## [Exercise task]
Render every line of the dataset entries below as a numbered list item, omitting blank lines.

====== Supplied records

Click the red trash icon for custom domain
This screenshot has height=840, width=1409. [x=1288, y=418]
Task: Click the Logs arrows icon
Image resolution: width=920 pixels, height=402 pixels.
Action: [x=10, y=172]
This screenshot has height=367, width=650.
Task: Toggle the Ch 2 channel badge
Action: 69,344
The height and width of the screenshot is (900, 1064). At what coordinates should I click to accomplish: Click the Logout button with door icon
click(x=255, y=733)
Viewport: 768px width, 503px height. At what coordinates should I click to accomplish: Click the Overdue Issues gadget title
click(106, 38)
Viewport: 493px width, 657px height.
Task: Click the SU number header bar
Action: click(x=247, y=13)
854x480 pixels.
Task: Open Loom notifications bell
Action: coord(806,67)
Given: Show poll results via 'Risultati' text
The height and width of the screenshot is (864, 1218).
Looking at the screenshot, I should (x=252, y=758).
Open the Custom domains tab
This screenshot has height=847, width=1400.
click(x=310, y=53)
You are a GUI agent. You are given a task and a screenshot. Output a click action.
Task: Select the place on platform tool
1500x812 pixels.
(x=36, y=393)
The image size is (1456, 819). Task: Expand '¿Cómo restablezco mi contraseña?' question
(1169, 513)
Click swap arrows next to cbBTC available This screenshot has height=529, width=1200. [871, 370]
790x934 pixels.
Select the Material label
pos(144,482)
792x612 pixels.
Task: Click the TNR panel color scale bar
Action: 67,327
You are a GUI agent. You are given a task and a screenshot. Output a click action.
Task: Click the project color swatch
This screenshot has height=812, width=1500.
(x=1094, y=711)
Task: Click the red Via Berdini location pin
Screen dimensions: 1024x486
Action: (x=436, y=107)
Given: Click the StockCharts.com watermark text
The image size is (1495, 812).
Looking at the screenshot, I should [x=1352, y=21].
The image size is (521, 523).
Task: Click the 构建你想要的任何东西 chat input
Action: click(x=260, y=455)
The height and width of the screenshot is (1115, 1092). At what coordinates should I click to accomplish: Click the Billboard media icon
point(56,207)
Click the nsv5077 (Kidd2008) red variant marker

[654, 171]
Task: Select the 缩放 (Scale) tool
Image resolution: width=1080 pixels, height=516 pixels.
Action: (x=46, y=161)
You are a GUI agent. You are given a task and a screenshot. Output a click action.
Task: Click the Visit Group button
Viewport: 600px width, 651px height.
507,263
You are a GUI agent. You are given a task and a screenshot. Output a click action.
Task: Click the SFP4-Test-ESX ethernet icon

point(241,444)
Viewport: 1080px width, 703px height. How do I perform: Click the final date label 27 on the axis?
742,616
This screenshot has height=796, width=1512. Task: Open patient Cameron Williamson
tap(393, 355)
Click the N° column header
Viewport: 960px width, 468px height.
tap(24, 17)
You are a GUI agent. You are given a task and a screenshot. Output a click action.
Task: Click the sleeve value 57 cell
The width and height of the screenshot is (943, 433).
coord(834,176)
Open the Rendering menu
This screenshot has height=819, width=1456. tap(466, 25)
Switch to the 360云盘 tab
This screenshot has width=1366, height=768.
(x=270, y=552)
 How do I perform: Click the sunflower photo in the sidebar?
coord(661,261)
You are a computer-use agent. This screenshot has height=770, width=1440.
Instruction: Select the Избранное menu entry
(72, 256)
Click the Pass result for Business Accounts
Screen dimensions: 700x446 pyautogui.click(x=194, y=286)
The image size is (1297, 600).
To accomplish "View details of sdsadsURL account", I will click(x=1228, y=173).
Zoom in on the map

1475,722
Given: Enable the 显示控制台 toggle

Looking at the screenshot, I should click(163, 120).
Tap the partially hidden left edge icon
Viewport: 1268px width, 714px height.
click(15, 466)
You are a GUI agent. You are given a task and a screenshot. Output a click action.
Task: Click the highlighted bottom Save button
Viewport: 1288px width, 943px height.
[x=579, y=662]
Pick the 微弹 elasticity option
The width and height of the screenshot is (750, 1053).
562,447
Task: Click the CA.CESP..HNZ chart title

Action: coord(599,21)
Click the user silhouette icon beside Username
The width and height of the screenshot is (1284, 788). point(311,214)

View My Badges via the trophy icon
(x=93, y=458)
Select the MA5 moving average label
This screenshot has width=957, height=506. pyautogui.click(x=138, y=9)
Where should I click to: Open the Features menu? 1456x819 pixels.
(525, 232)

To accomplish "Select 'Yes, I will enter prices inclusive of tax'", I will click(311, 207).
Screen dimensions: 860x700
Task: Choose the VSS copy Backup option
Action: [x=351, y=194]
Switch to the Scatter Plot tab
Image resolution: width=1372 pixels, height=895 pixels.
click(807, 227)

============

## [Solution below]
1. Click the red trash icon for custom domain
2. This screenshot has height=840, width=1409. [x=1288, y=418]
3. Task: Click the Logs arrows icon
4. Image resolution: width=920 pixels, height=402 pixels.
5. Action: [x=10, y=172]
6. This screenshot has height=367, width=650.
7. Task: Toggle the Ch 2 channel badge
8. Action: 69,344
9. The height and width of the screenshot is (900, 1064). At what coordinates should I click to accomplish: Click the Logout button with door icon
10. click(x=255, y=733)
11. Viewport: 768px width, 503px height. At what coordinates should I click to accomplish: Click the Overdue Issues gadget title
12. click(106, 38)
13. Viewport: 493px width, 657px height.
14. Task: Click the SU number header bar
15. Action: click(x=247, y=13)
16. 854x480 pixels.
17. Task: Open Loom notifications bell
18. Action: coord(806,67)
19. Given: Show poll results via 'Risultati' text
20. The height and width of the screenshot is (864, 1218).
21. Looking at the screenshot, I should (x=252, y=758).
22. Open the Custom domains tab
23. This screenshot has height=847, width=1400.
24. click(x=310, y=53)
25. You are a GUI agent. You are given a task and a screenshot. Output a click action.
26. Task: Select the place on platform tool
27. 1500x812 pixels.
28. (x=36, y=393)
29. The image size is (1456, 819). Task: Expand '¿Cómo restablezco mi contraseña?' question
30. (1169, 513)
31. Click swap arrows next to cbBTC available This screenshot has height=529, width=1200. [871, 370]
32. 790x934 pixels.
33. Select the Material label
34. pos(144,482)
35. 792x612 pixels.
36. Task: Click the TNR panel color scale bar
37. Action: 67,327
38. You are a GUI agent. You are given a task and a screenshot. Output a click action.
39. Task: Click the project color swatch
40. This screenshot has height=812, width=1500.
41. (x=1094, y=711)
42. Task: Click the red Via Berdini location pin
43. Screen dimensions: 1024x486
44. Action: (x=436, y=107)
45. Given: Click the StockCharts.com watermark text
46. The image size is (1495, 812).
47. Looking at the screenshot, I should [x=1352, y=21].
48. The image size is (521, 523).
49. Task: Click the 构建你想要的任何东西 chat input
50. Action: click(x=260, y=455)
51. The height and width of the screenshot is (1115, 1092). At what coordinates should I click to accomplish: Click the Billboard media icon
52. point(56,207)
53. Click the nsv5077 (Kidd2008) red variant marker
54. [654, 171]
55. Task: Select the 缩放 (Scale) tool
56. Image resolution: width=1080 pixels, height=516 pixels.
57. Action: (x=46, y=161)
58. You are a GUI agent. You are given a task and a screenshot. Output a click action.
59. Task: Click the Visit Group button
60. Viewport: 600px width, 651px height.
61. 507,263
62. You are a GUI agent. You are given a task and a screenshot. Output a click action.
63. Task: Click the SFP4-Test-ESX ethernet icon
64. point(241,444)
65. Viewport: 1080px width, 703px height. How do I perform: Click the final date label 27 on the axis?
66. 742,616
67. This screenshot has height=796, width=1512. Task: Open patient Cameron Williamson
68. tap(393, 355)
69. Click the N° column header
70. Viewport: 960px width, 468px height.
71. tap(24, 17)
72. You are a GUI agent. You are given a task and a screenshot. Output a click action.
73. Task: Click the sleeve value 57 cell
74. The width and height of the screenshot is (943, 433).
75. coord(834,176)
76. Open the Rendering menu
77. This screenshot has height=819, width=1456. tap(466, 25)
78. Switch to the 360云盘 tab
79. This screenshot has width=1366, height=768.
80. (x=270, y=552)
81.  How do I perform: Click the sunflower photo in the sidebar?
82. coord(661,261)
83. You are a computer-use agent. This screenshot has height=770, width=1440.
84. Instruction: Select the Избранное menu entry
85. (72, 256)
86. Click the Pass result for Business Accounts
87. Screen dimensions: 700x446 pyautogui.click(x=194, y=286)
88. The image size is (1297, 600).
89. To accomplish "View details of sdsadsURL account", I will click(x=1228, y=173).
90. Zoom in on the map
91. 1475,722
92. Given: Enable the 显示控制台 toggle
93. Looking at the screenshot, I should click(163, 120).
94. Tap the partially hidden left edge icon
95. Viewport: 1268px width, 714px height.
96. click(15, 466)
97. You are a GUI agent. You are given a task and a screenshot. Output a click action.
98. Task: Click the highlighted bottom Save button
99. Viewport: 1288px width, 943px height.
100. [x=579, y=662]
101. Pick the 微弹 elasticity option
102. The width and height of the screenshot is (750, 1053).
103. 562,447
104. Task: Click the CA.CESP..HNZ chart title
105. Action: coord(599,21)
106. Click the user silhouette icon beside Username
107. The width and height of the screenshot is (1284, 788). point(311,214)
108. View My Badges via the trophy icon
109. (x=93, y=458)
110. Select the MA5 moving average label
111. This screenshot has width=957, height=506. pyautogui.click(x=138, y=9)
112. Where should I click to: Open the Features menu? 1456x819 pixels.
113. (525, 232)
114. To accomplish "Select 'Yes, I will enter prices inclusive of tax'", I will click(311, 207).
115. Screen dimensions: 860x700
116. Task: Choose the VSS copy Backup option
117. Action: [x=351, y=194]
118. Switch to the Scatter Plot tab
119. Image resolution: width=1372 pixels, height=895 pixels.
120. click(807, 227)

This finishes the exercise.